*Text block*:

###

Dear Manuel:  Who says you can’t meet a great person at an orgy?  We met at 6 am at the end of an orgy on a Saturday night/Sunday morning.  When the party at the hotel dispersed, I took you home.  You were a stunning example of male beauty – latino, gorgeous muscles, an ass that wouldn’t quit, nipple piercings and a tattoo on your right hip.  Days later you emailed me pictures of yourself that you’d sent to PlayGirl Magazine.  There was no doubt in my mind that you would get a response from them.

I began to learn about you.  I held your naked body in my arms as you cried about the painful relationship you had with your father.  I felt you melting into me.  I listened as you earnestly looked me in the face one night after making love and whispered “No more hunting men online, no more orgies – just you and me.”

But my heart couldn’t crack open.  For whatever goddamn fucking fucked-up reason, I couldn’t feel what you were feeling.  And I so wanted to.  On paper, you seemed perfect – gorgeous, sensitive, loyal.  What kind of fool would bolt from this?  Only a fool named Jason.

Again, like the man at the Eagle in the letter above, you were sensing my reticence.  I could see it in your eyes.  You even had the balls to ask me if you were causing me stress, and I lied and said “No, no, everything is fine, everything is good.”  One morning, you woke in my bed and gently nudged me.  “Jason, let’s get up, go get some coffee.”  “Five more minutes,” I mumbled.  A half an hour later you said “Jason, honey, it’s a beautiful day, let’s make something of it.”  Again, I waived you away for another “five minutes”.  I never heard you leave, you crept out of my apartment so quietly.  We never spoke again.

We saw each other weeks later at the club.  You were with a new lover.  We smiled at each other and waved, but you looked wistful and sad at seeing me.  Your new boyfriend is a very lucky man.  What was wrong with me?

Dear Alanis Morissette:  You sang the line “What was wrong with me” in your song “Unsent”, from which this essay is inspired by.  In the song, you wrote unsent letters to men with whom you had some unfinished business, or something you wished you could have said to them.

Alanis, your album Jagged Little Pill was a seminal record for my generation.  Everyone could relate to you, as you discussed how men had disappointed you, hurt you, misunderstood you, or took you for granted.  How awful then that I should admit to often relating more to the men of whom you sang about.  Men whose hearts were un-open, or worse, empty.  Men who couldn’t connect.  Men whose emotional maturation was stunted.  I’m the guy that everyone always refers to as a “nice” guy, but evidently, I fail myself sometimes.  To know that I’ve caused pain to another man, especially one who has allowed himself to be vulnerable with me, is a jagged little pill to swallow.  And an apology seems hollow.  But, an apology this essay is.

Saturday, 8 December 2012

On Broadway


Finally, my trick returned to release me from his bedroom, which had become my hiding spot.  “Okay, the coast is clear,” he whispered.  He lead me to the apartment door (fortuitously positioned near the bedroom), opened it for me, and whispered a quick “thanks”. Whether he was thanking me for the fun we’d had, or for leaving so quietly and quickly, I’m not sure.   I turned back to say thanks as well, but as I did, the door closed quietly in my face before I could utter a word.  And so I did another about-face and turned to leave the building.  It was an unexpected ending to an unexpected hook up.

###

*What the task asks*: Copy the essay from "Dear Alanis Morissette:  You" up to and including "said to them.", changing "unfinished business" to "loose ends". The listing after this point is separate material, unrelated to the essay.

*Information shown*:
###

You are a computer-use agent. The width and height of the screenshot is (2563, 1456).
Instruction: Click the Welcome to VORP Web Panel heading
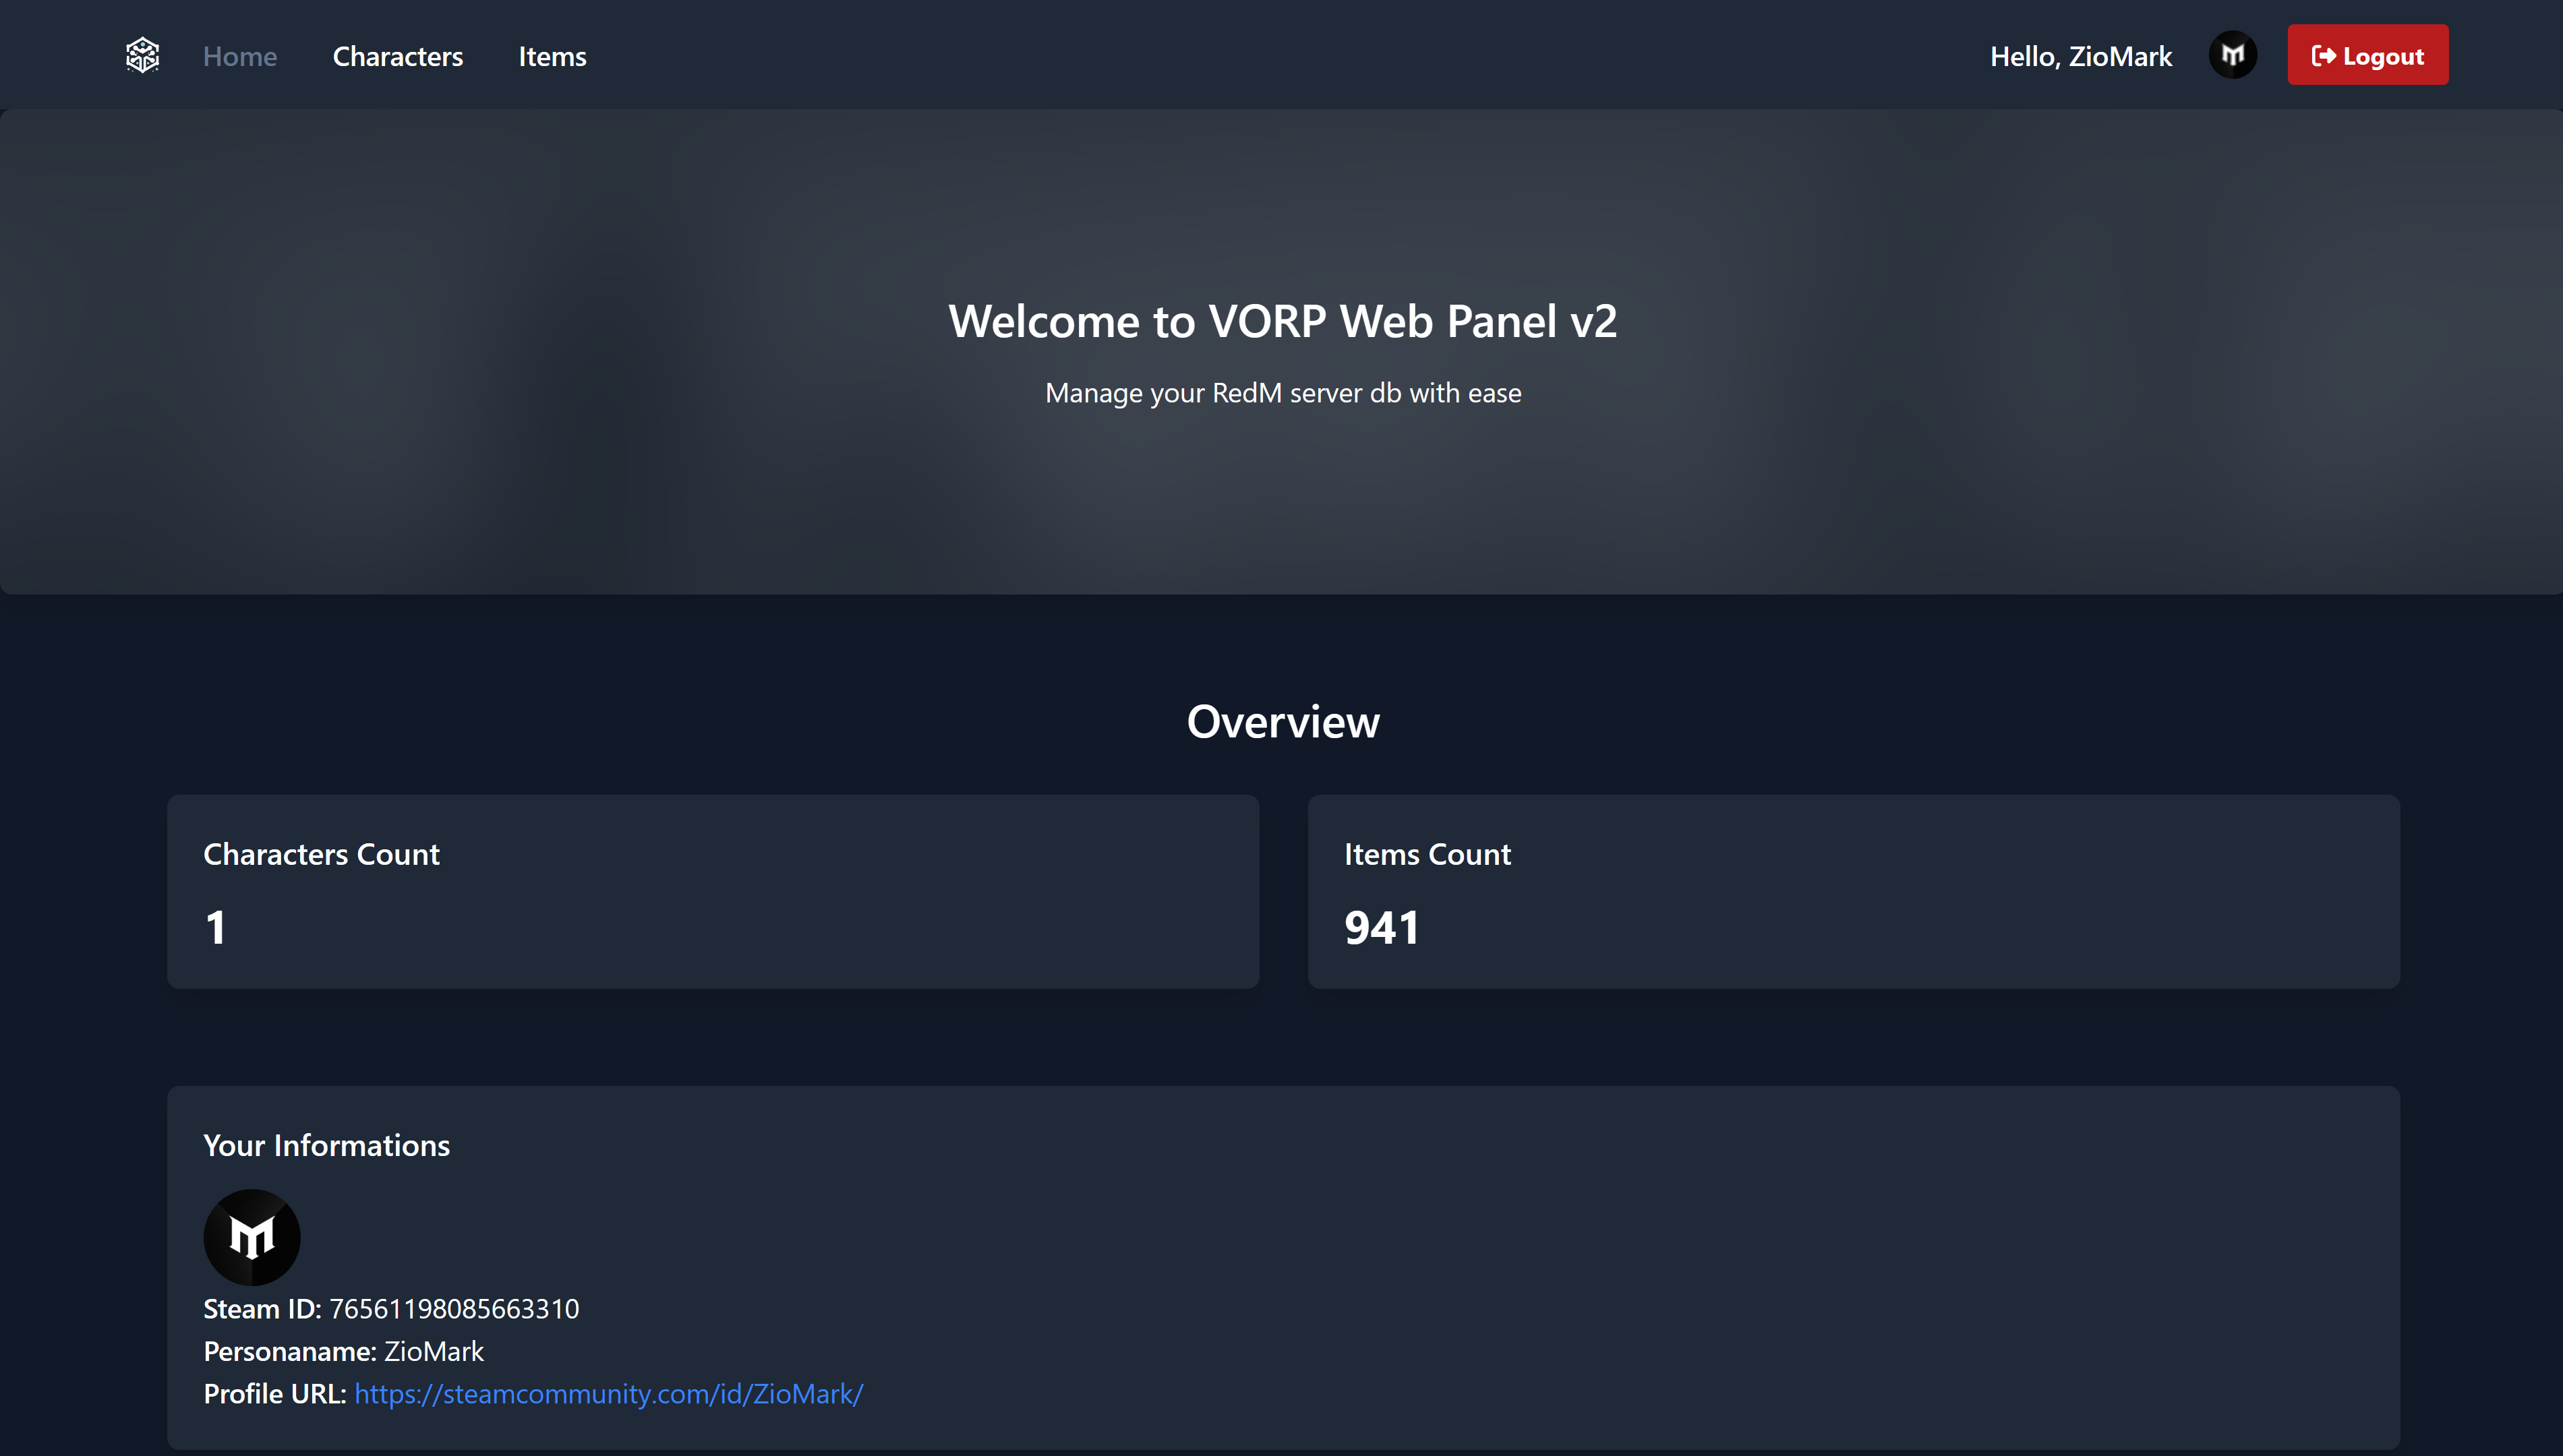[x=1282, y=321]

###

*Correct response*:
Dear Alanis Morissette:  You sang the line “What was wrong with me” in your song “Unsent”, from which this essay is inspired by.  In the song, you wrote unsent letters to men with whom you had some loose ends, or something you wished you could have said to them.